(Records contained in a dataset)
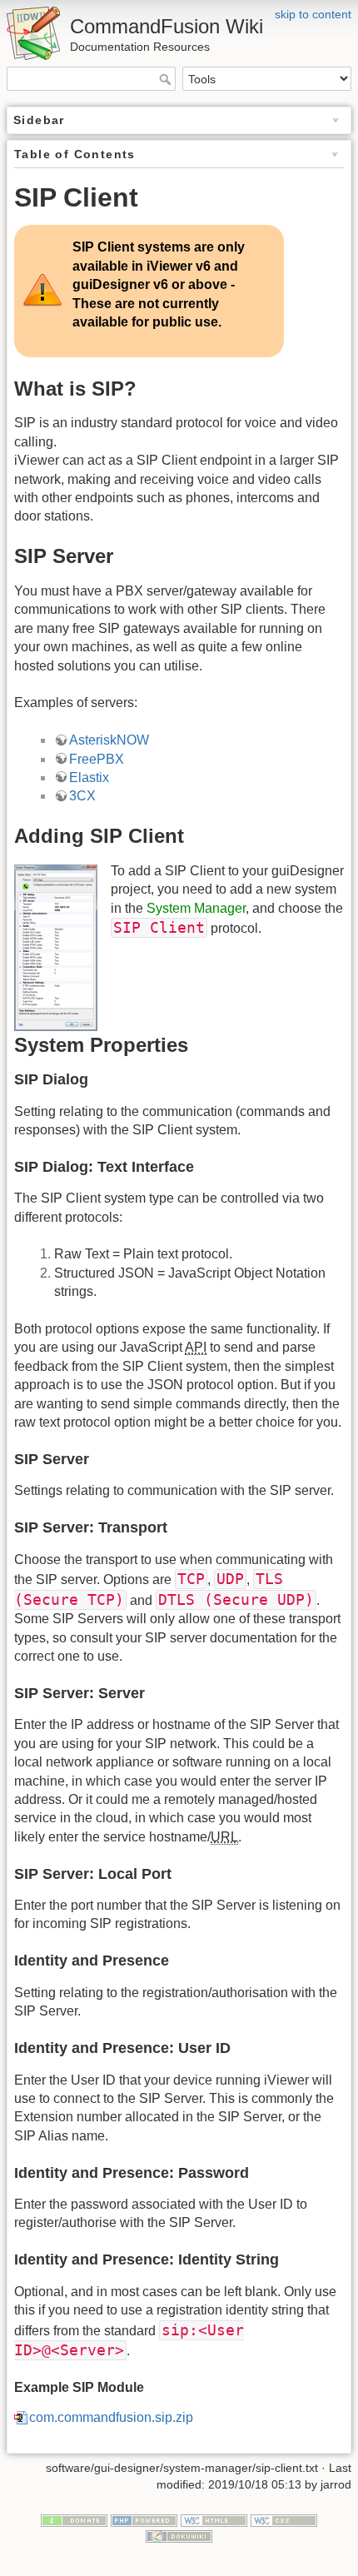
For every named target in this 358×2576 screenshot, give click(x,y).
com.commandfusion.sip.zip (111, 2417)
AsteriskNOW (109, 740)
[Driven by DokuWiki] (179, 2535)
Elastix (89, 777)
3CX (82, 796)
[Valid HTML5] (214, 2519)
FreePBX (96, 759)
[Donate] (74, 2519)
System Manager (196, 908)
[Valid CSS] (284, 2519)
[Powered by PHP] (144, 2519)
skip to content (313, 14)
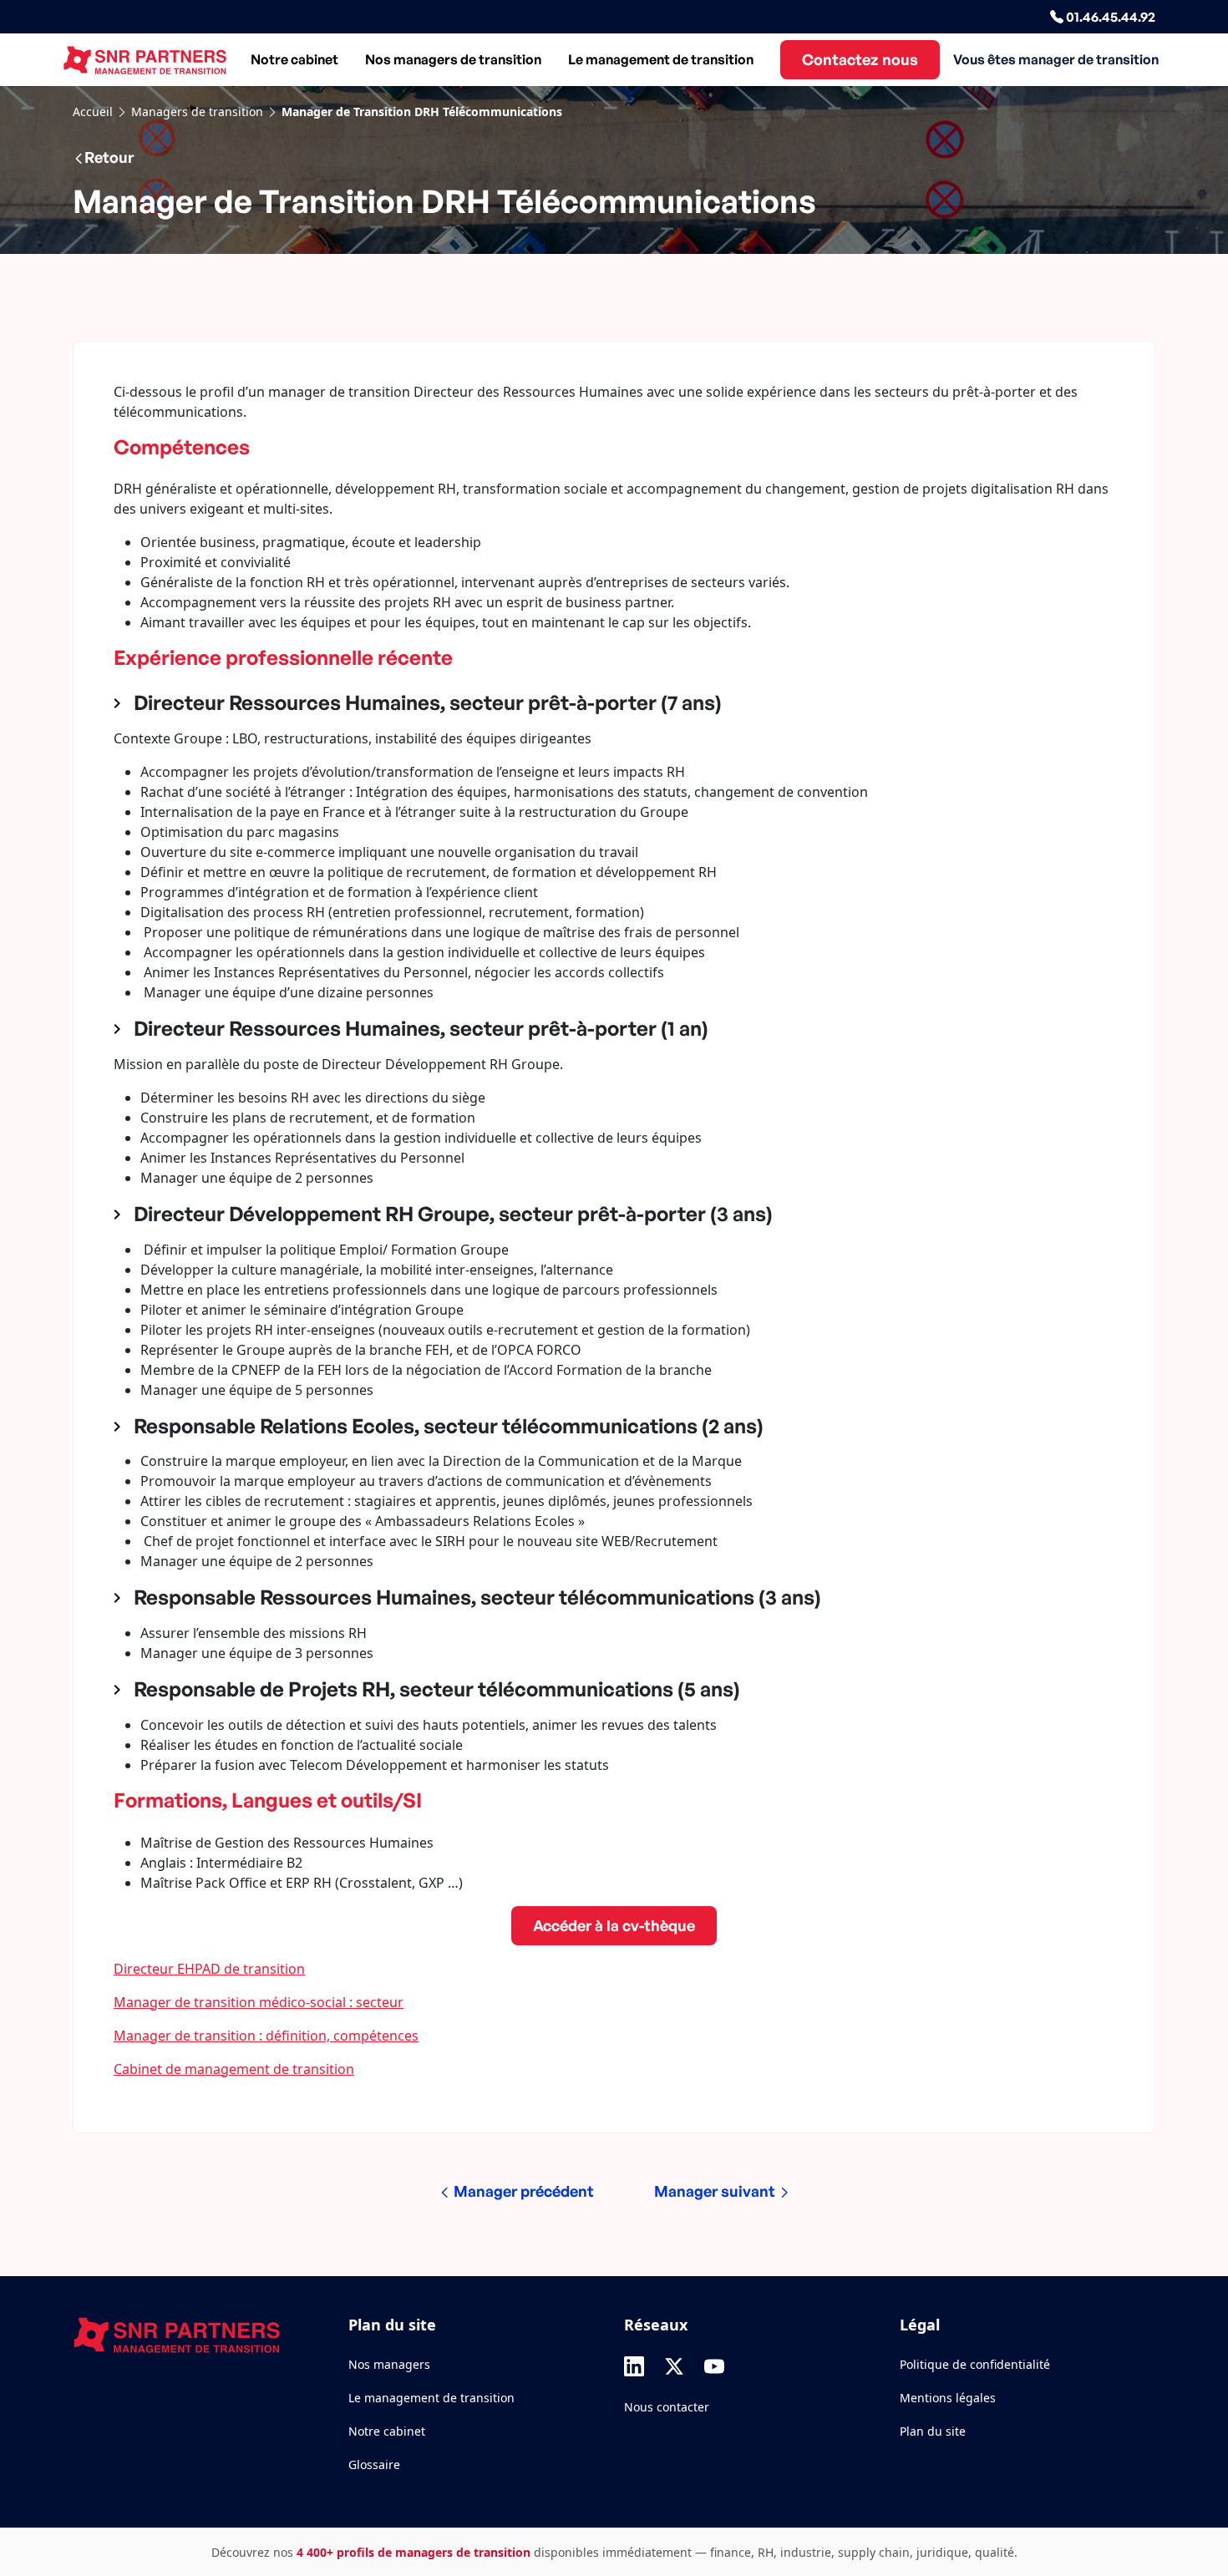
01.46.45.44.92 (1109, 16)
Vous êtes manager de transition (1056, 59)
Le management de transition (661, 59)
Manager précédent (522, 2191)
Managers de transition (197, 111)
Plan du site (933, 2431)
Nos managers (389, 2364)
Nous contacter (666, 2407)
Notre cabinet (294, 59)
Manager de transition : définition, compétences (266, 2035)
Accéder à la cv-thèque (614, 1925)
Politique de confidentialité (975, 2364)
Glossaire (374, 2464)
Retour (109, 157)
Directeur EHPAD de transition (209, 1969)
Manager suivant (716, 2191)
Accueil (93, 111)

TASK INSTRUCTIONS -
Could you set down, word for word, only the lines above from the line with "Vous êtes manager de transition (1056, 59)" to the line with "Retour (109, 157)", including both?

ANSWER BELOW -
Vous êtes manager de transition (1056, 59)
Le management de transition (661, 59)
Manager précédent (522, 2191)
Managers de transition (197, 111)
Plan du site (933, 2431)
Nos managers (389, 2364)
Nous contacter (666, 2407)
Notre cabinet (294, 59)
Manager de transition : définition, compétences (266, 2035)
Accéder à la cv-thèque (614, 1925)
Politique de confidentialité (975, 2364)
Glossaire (374, 2464)
Retour (109, 157)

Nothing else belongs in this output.